Note: Nigerians often refer to margarine as butter, and visa versa. But do not substitute butter for real Margarine in this recipe, for two reasons. One, butter is too hard, will not blend into the mixture as easily, and two, even if you use melted butter, or butter softened to room temperature, you simply will not get the desired result of a crumbly texture. Butter is much heavier than Margarine, which will ruin the elasticity of the dough, and produce a baked crust that is too greasy.

    1. Put the 1 kg (2.2 lb) of flour in a large bowl; add in 2 teaspoons of baking powder and one teaspoon of salt. Resist over-salting, you really don’t want this dough to be very salty. You want – and will get – most of the pie’s unique flavor from the filling. Mix dry ingredients together thoroughly.
    2. Scoop the margarine in small bits into the bowl of flour. It is important that you make the bits of margarine very small; it will make it much easier to mix and blend them into the flour.
    3. Using your fingers, mash and mix the margarine into the flour well enough until the whole blended mixture take on a texture of a bowl full of crumbs.
    4. Now, start adding in cold water in small amounts, and at the same time folding the mix until you have a stiff ball of dough. This takes a surprisingly small amount of water, so be careful not to add too much at a time. Before you know it, you will have a large ball of nicely stiffened dough. To make sure you don’t overdo it, have only one half cup of water at your side during this step.
    5. Now knead the dough very well, and then put it back in the bowl. Allow it to sit 6 or 7 minutes. This last step is what will give the dough more elasticity
To cut, fill, close, and bake the pies-
  1. Pre-heat the oven to 170°C (335°F).
  2. To make sure the meat pies do not stick during baking, take the oven tray you will bake them on, rub Margarine on the insides, and set aside.
  3. Break open the egg, and beat the yoke and whites together, set it aside for use very soon.
  4. Take your knead dough, and now knead it some more, then roll the dough out, until you have it down to a thickness of about 5mm (1/5″).
  5. Now you cut the dough into circles.
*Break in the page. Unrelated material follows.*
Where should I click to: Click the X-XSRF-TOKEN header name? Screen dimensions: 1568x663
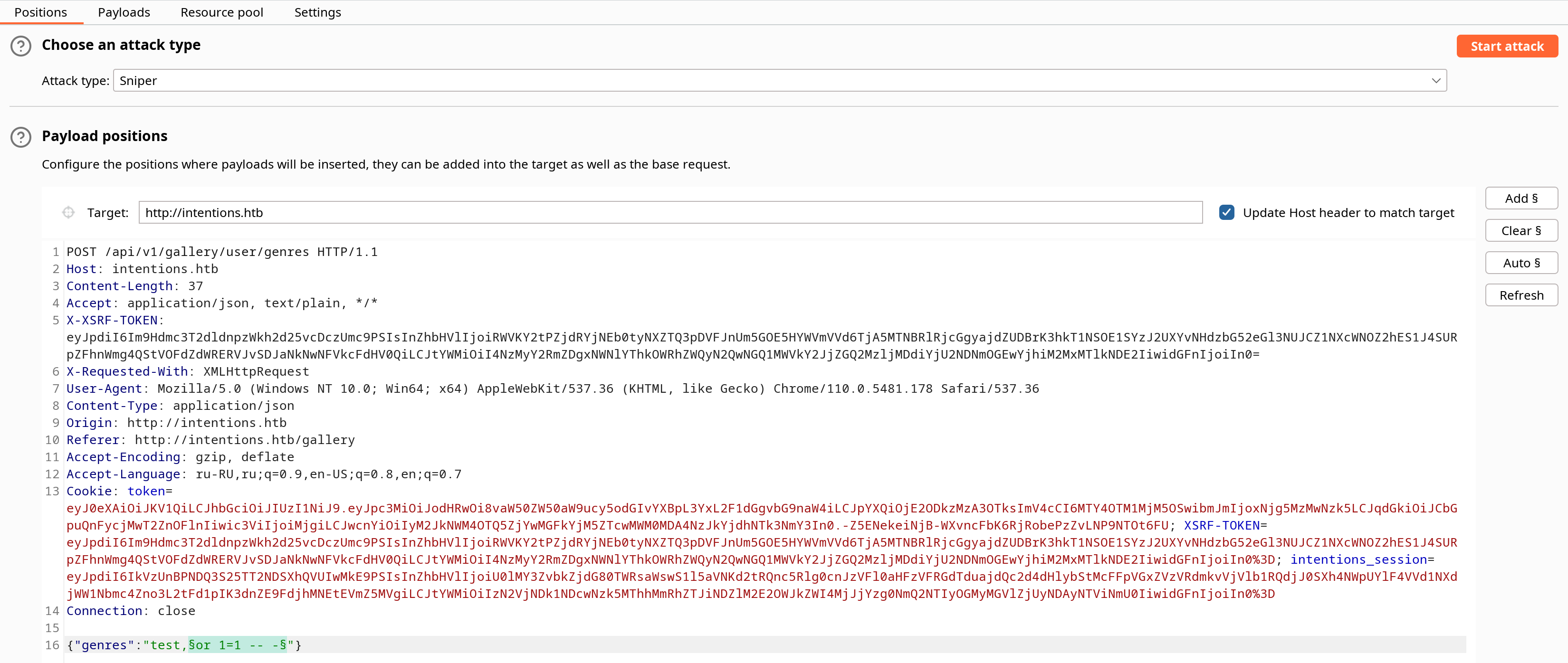tap(112, 320)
For this you can use the lid of a small pot, or a pizza pie rolling cutter, or anything else handy in your kitchen that will do the job.
  6. Once you have all your dough cut into rounds, discard any excess dough.
  7. Into the center of each dough round, scoop some filling – just enough so that you can easily still close the dough up together without any filling spilling or oozing out. If you over-fill the first one, hey – no worries, you have lots of attempts to go, and soon you will get the proportions just right.
  8. Now rub the whipped egg mixture on the inside edge of dough where it will meet at the point of roll-up/closure. This step is important, because it is the egg mix that will “glue” the folded pie together and keep it sealed during the baking process.
  9. You’re almost done. Now you fold up one side of the round dough to meet the other, lay the half circle you now have on one side and, using a fork, crimp the two edges together for a secure, tight seal. Repeat this for all your filling-holding dough rounds.
  10. Place all the sealed pies on the baking tray, and take a few seconds to admire your culinary artistry (wink), then put the loaded tray into the oven.
  11. Bake for 35 to 45 minutes, depending on the type and heating capacity of your particular oven. The first time you make Nigerian meat pie, you should check on them in a half an hour, and you may even find that you will need to let them bake for a full hour. You will know the pies are done when they turn a pleasant golden brown color. Since the filling was already cooked prior to baking the pies, it is really just the crust you are concerned with at this final step.
  12. Serve your Nigerian Meat Pie fresh out of the over nice and hot, or later – they store well, refrigerated, and can be reheated for a tasty meal anytime.